The Museo del Virreinato, Museum of the Viceroyalty of New Spain, North America's Spanish Colonial Period, is located in the former College of San Francisco Javier complex in Tepotzotlán, Mexico State, Mexico. The complex was built by the Jesuits starting in the 1580s. Here, were founded three centers of learning: a school to teach indigenous languages to Jesuit evangelists, a school for Indian boys and the College of San Francisco Javier, to train Jesuit priests. The complex comprises three sections: the College area, with dormitories, library, kitchen, domestic chapel etc.; the Church of San Francisco Javier; and the Church of San Pedro Apostol. The former college and the Church of San Francisco Javier have been converted into the Museo del Virreinato, with the former college area housing a large collection of art and ordinary objects from the colonial era, and the Church of San Francisco Javier housing one of the most important collections of Churrigueresque altarpieces in Mexico. The Church of San Pedro Apostol is the only part of the entire complex that is still used for religious purposes.

The College of San Francisco Javier[edit]

Portion of the museum complex with college's water collection system

The Jesuits arrived late for the evangelization of most of the populace of central Mexico, most of which had already been done by other orders such as the Franciscans by the 1580s. However, the Jesuits did find a need in education. The Jesuits arrived to Tepotzotlán in the 1580s and took up residence in local structures. A local Indian leader, Martín Maldonado, became impressed with the Jesuits, who had already started a school to teach indigenous languages to priests. Maldonado made a large donation to the Jesuits in order begin a school for Indian boys. This school was named San Martín and the boys were taught religion, reading and writing in Spanish and music.[1] In the mid 1580s the training of Jesuit priests was moved from the San Pedro y San Pablo College in Mexico City to a new facility called the College of San Francisco Javier. These schools would make Tepotzotlán one of the most prestigious educational centers in New Spain.[2]
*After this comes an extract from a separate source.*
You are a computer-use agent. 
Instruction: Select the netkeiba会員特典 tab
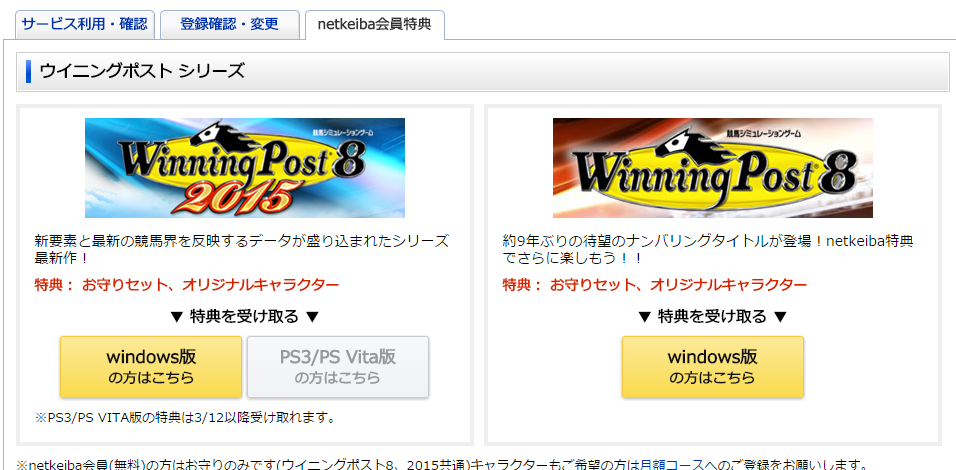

The school complex continued to grow during the 17th century, and the adjoining Church of San Francisco Javier was begun in 1670. The school continued to grow in prestige and size until 1767, when the Jesuits were expelled from all Spanish-held territory, and the Spanish Crown took possession of all Jesuit-held properties.[3]

One of the hallways of the college complex

The college was abandoned for eight years until Archbishop Alonso Nuñez de Haro y Peralta put it under the care of ordinary priests and renamed it the Real Colegio de Instrucción Retiro Voluntario y Corrección del Clero Secular. This institution not only trained new priests, it served as a retirement community for old or disabled priests. It also served as a place to send priests who had "committed some kind of error."[4]
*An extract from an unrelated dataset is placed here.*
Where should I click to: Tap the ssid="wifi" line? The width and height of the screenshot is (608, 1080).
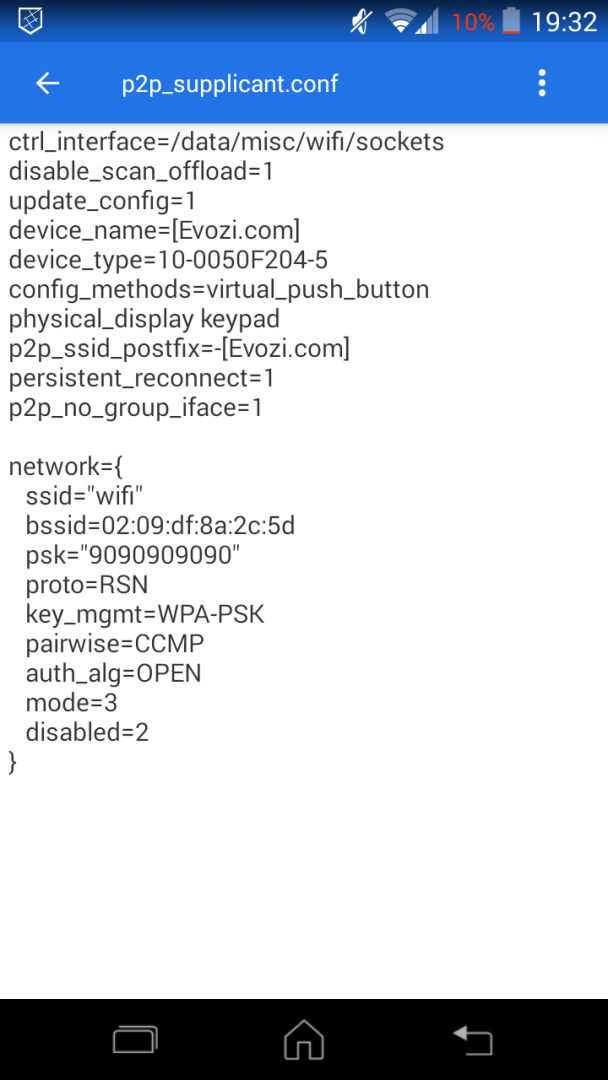[x=85, y=495]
The Jesuits returned to Spanish territory in the mid 19th century but there were not enough of them to take over the institution even though it was offered. In 1859, the Reform Laws declared the complex as property of the nation although the Church of San Francisco Javier still kept offering Mass. Because of the poor conditions at penitentiaries at this time, it was decided to use former monasteries and convents for this purpose. However, in spite of the fact that the complex was turned over to the State of Mexico in 1871, the local populace would not permit it to be used as a jail. Later, such would be considered again by Porfirio Díaz, but it never came to pass.[5]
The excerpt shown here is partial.